Polecenia do ćwiczenia =>
**a)** Przetłumacz na angielski zdanie z recenzji: „I muszę powiedzieć, że wyszło naprawdę dobrze.”
**b)** Ile lat ma Finley Jayne według recenzji?
**c)** Przepisz z recenzji dokładny fragment, który zaczyna się od „Niedoceniona kobieca siła...”, a kończy na „jakim jest fantastyka.”.

Niedoceniona kobieca siła...
Spotkaliście się kiedyś z książką, która
łączy w sobie dwie różne cechy, które jednak bardzo lubicie? Ja ostatnio miałam
okazję poznać pewien tytuł, który jest połączeniem dwóch moich ulubionych elementów:
fantasy i czasy XIX-wiecznej Anglia. Pierwsza myśl brzmiała: jak to będzie
wyglądać? Nie było obaw, sama ciekawość. I muszę powiedzieć, że wyszło naprawdę
dobrze. „Dziewczyna w stalowym gorsecie”, bo o tym tytule teraz mówię, to
dobrze rozpisana historia, która wciąga już na samym początku. I gwarantuje
mnóstwo dobrej zabawy nie tylko miłośnikom gatunku jakim jest fantastyka.
Finley
Jayne to szesnastolatka, która skrywa w sobie mroczną stronę. Jej drugie „ja”

Fragmenty materiału =>

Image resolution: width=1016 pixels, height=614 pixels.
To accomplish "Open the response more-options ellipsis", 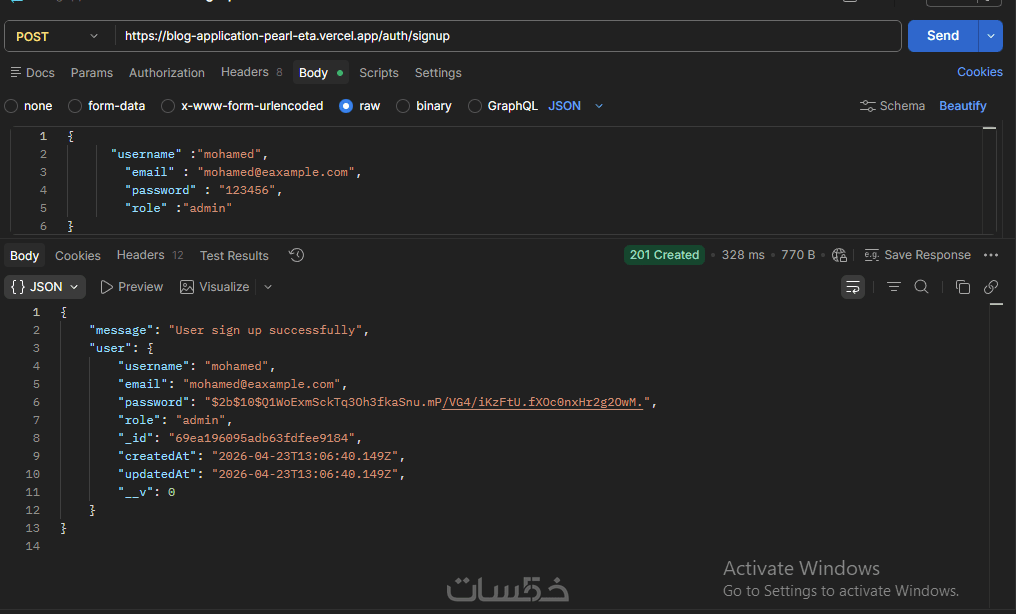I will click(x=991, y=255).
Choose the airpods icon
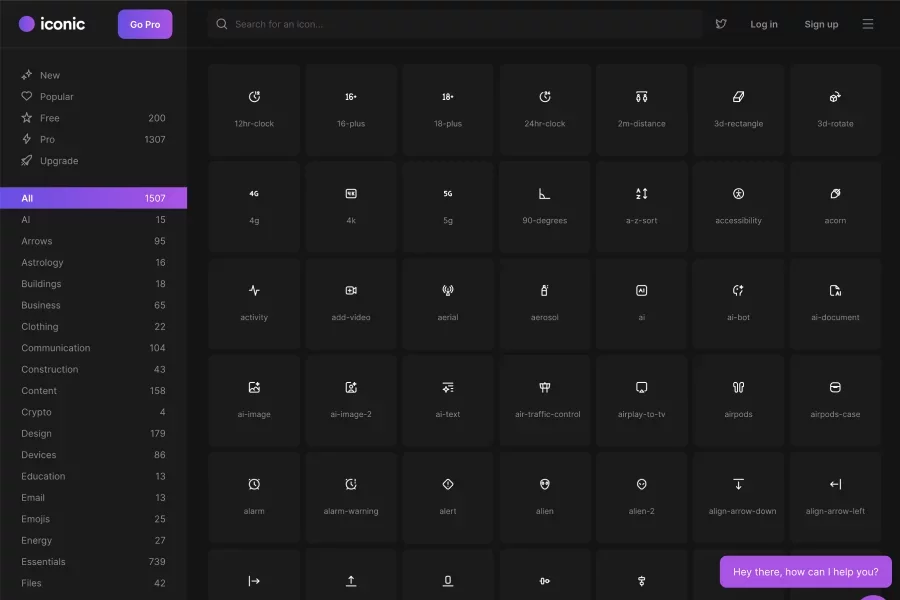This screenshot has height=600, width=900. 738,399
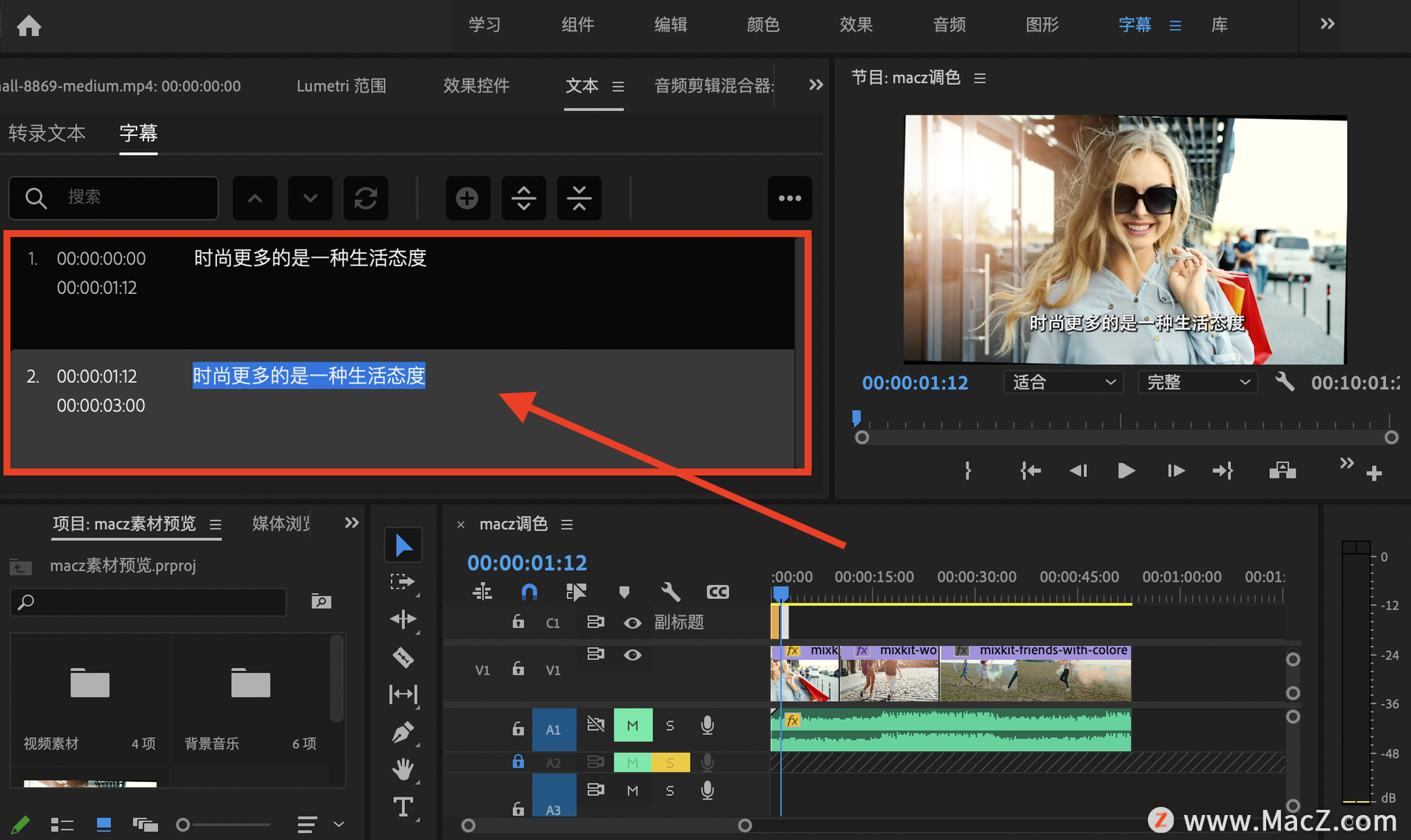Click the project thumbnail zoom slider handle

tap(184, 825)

Odpowiedzi do ćwiczenia =>
**a)** And I must say that it turned out really well.

**b)** Ma szesnaście lat.

**c)**
Niedoceniona kobieca siła...
Spotkaliście się kiedyś z książką, która
łączy w sobie dwie różne cechy, które jednak bardzo lubicie? Ja ostatnio miałam
okazję poznać pewien tytuł, który jest połączeniem dwóch moich ulubionych elementów:
fantasy i czasy XIX-wiecznej Anglia. Pierwsza myśl brzmiała: jak to będzie
wyglądać? Nie było obaw, sama ciekawość. I muszę powiedzieć, że wyszło naprawdę
dobrze. „Dziewczyna w stalowym gorsecie”, bo o tym tytule teraz mówię, to
dobrze rozpisana historia, która wciąga już na samym początku. I gwarantuje
mnóstwo dobrej zabawy nie tylko miłośnikom gatunku jakim jest fantastyka.